↓

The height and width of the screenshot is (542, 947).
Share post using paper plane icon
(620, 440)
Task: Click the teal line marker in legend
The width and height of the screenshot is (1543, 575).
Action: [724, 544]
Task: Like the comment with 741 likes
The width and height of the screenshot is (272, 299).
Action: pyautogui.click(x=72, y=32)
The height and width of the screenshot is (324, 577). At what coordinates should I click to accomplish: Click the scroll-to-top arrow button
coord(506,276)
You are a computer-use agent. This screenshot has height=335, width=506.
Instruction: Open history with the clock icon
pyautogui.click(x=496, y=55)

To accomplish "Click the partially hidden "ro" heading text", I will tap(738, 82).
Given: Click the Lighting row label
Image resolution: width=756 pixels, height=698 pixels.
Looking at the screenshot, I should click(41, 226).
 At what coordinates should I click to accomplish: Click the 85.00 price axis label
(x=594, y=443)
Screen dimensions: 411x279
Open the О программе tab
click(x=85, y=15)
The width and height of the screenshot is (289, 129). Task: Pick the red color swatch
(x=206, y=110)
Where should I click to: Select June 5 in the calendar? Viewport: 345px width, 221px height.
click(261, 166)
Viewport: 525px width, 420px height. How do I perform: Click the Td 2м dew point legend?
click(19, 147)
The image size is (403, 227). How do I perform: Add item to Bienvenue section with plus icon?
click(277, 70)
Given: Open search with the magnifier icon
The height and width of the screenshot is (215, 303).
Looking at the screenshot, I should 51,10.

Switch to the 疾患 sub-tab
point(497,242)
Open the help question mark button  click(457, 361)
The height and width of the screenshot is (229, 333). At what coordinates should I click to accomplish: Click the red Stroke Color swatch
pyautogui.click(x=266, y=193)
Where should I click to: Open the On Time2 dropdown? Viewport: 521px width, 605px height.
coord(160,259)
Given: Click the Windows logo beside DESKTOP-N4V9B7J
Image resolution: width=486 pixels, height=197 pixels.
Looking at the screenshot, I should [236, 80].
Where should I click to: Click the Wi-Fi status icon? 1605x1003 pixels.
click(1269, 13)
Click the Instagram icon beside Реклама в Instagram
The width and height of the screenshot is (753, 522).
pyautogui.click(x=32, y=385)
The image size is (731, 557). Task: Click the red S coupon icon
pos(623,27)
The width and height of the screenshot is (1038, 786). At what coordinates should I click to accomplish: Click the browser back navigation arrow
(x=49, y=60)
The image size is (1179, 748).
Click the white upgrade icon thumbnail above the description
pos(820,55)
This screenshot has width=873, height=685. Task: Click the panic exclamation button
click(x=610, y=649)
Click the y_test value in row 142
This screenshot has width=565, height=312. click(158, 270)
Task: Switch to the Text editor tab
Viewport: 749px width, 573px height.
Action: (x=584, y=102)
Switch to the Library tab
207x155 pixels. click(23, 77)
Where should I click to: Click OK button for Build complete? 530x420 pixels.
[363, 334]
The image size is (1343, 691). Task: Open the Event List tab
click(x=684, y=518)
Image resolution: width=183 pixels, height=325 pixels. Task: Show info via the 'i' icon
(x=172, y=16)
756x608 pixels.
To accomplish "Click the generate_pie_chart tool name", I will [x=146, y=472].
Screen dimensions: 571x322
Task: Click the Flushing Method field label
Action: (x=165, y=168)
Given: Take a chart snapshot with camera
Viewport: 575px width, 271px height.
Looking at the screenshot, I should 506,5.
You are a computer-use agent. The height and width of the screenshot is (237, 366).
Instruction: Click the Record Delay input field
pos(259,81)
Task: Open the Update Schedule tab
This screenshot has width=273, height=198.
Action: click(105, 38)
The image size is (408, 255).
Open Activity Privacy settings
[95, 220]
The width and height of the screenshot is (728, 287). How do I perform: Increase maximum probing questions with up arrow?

↑

Scan the entries above for the string "agent" and copy each line containing it.

→ **YOUR RESPONSE**:
You are a computer-use agent. This screenshot has height=335, width=506.
You are a computer-use agent. The height and width of the screenshot is (237, 366).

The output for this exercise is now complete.